RecentLY ADOPTED Accounting Pronouncements

 

In December 2023, the FASB issued ASU 2023- 09, Income Taxes (Topic 740), Improvements to Income Tax Disclosures (“ASU 2023- 09”). The amendments in ASU 2023- 09 are intended to increase transparency through improvements to income tax disclosures primarily related to the rate reconciliation and income taxes paid information. ASU 2023- 09 is effective for annual periods beginning after December 15, 2024, with early adoption permitted. The Company adopted ASU 2023- 09 on January 1, 2025. The new disclosures will be reflected in the Company's annual consolidated financial statements for the year ended December 31, 2025. The adoption of ASU 2023- 09 was not material to the Company. 
 
RecentLY ANNOUNCED Accounting Pronouncements

 

In November 2024, the FASB issued ASU 2024-03, Income Statement - Reporting Comprehensive Income – Expense Disaggregation Disclosures (Topic 220): Disaggregation of Income Statement Expenses. This guidance requires additional disclosure of certain amounts included in the expense captions presented on the Statement of Operations as well as disclosures about selling expenses.
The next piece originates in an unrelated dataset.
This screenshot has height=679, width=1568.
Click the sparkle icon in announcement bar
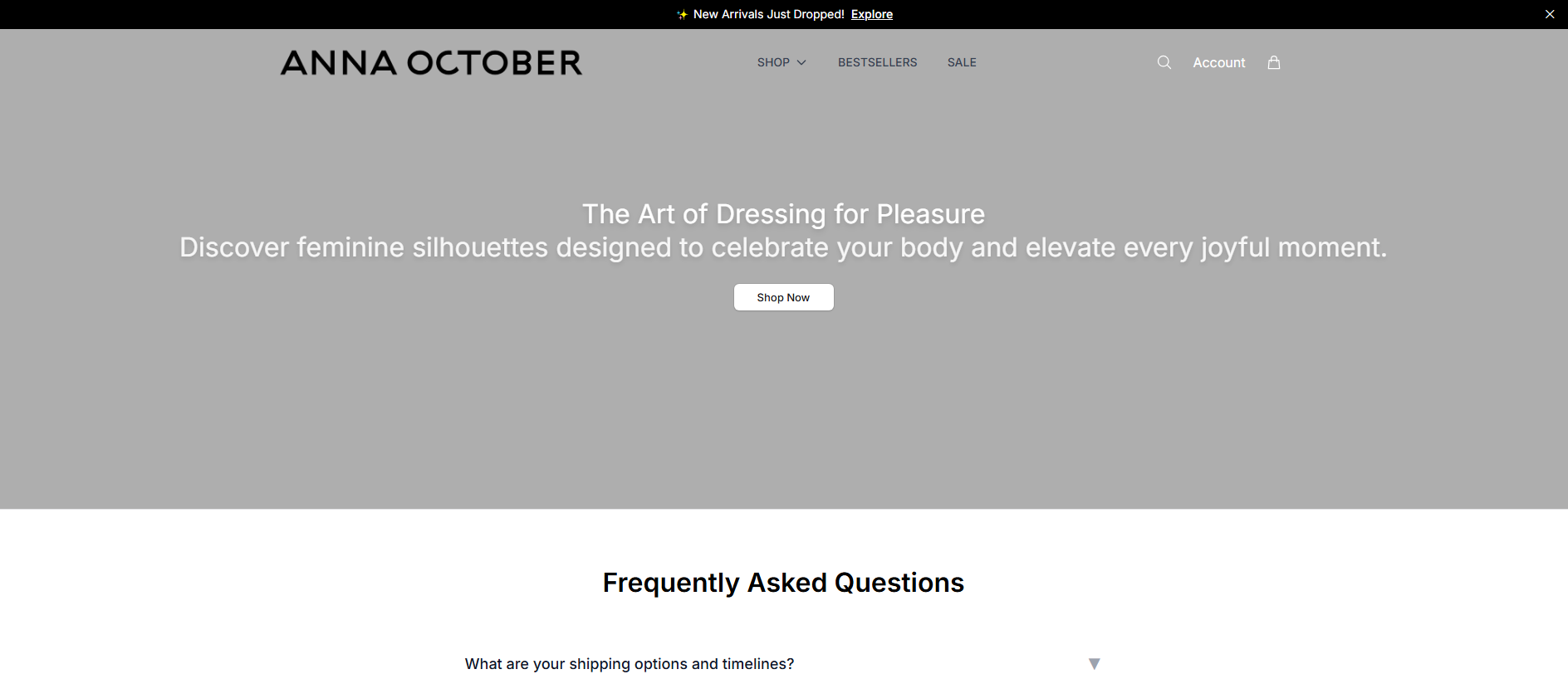click(x=682, y=14)
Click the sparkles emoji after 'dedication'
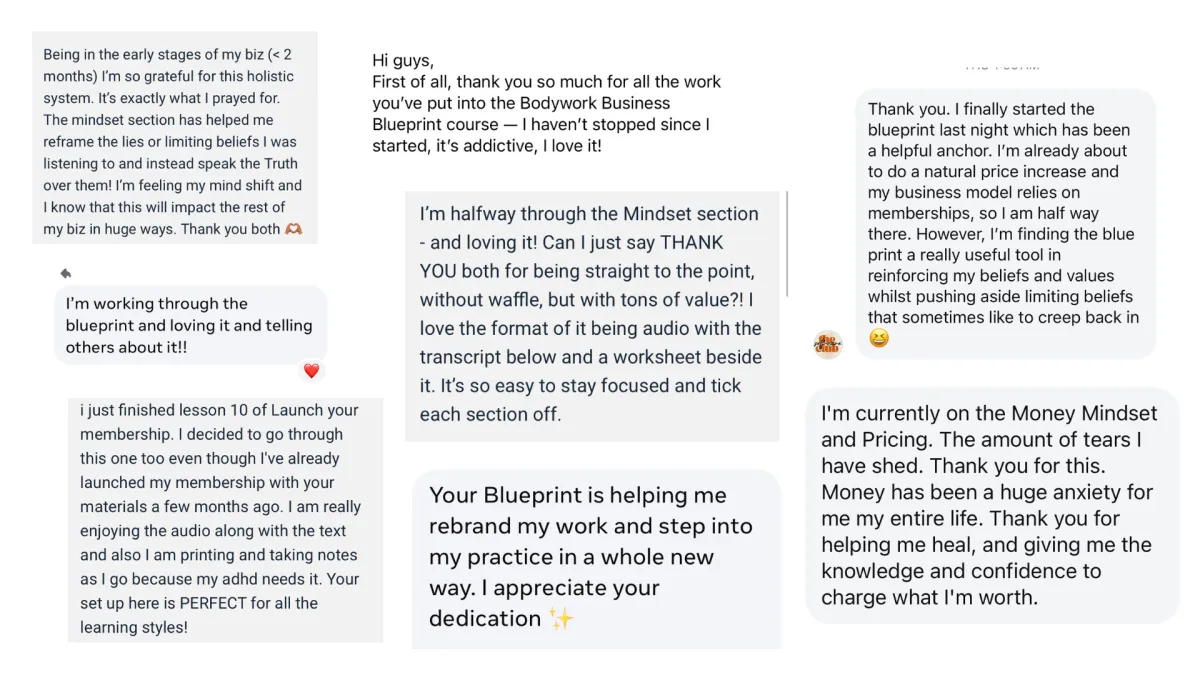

The ASU is effective on a prospective basis, with the option for retrospective application, for annual periods beginning after December 15, 2026 and interim reporting periods beginning after December 15, 2027. Early adoption is permitted for annual financial statements that have not yet been issued. The Company is currently evaluating the impact of this ASU on its consolidated financial statements and related disclosures.

 

Management does not believe that any other recently issued, but not yet effective, authoritative guidance, if currently adopted, would have a material impact on the Company’s financial statement presentation or disclosures.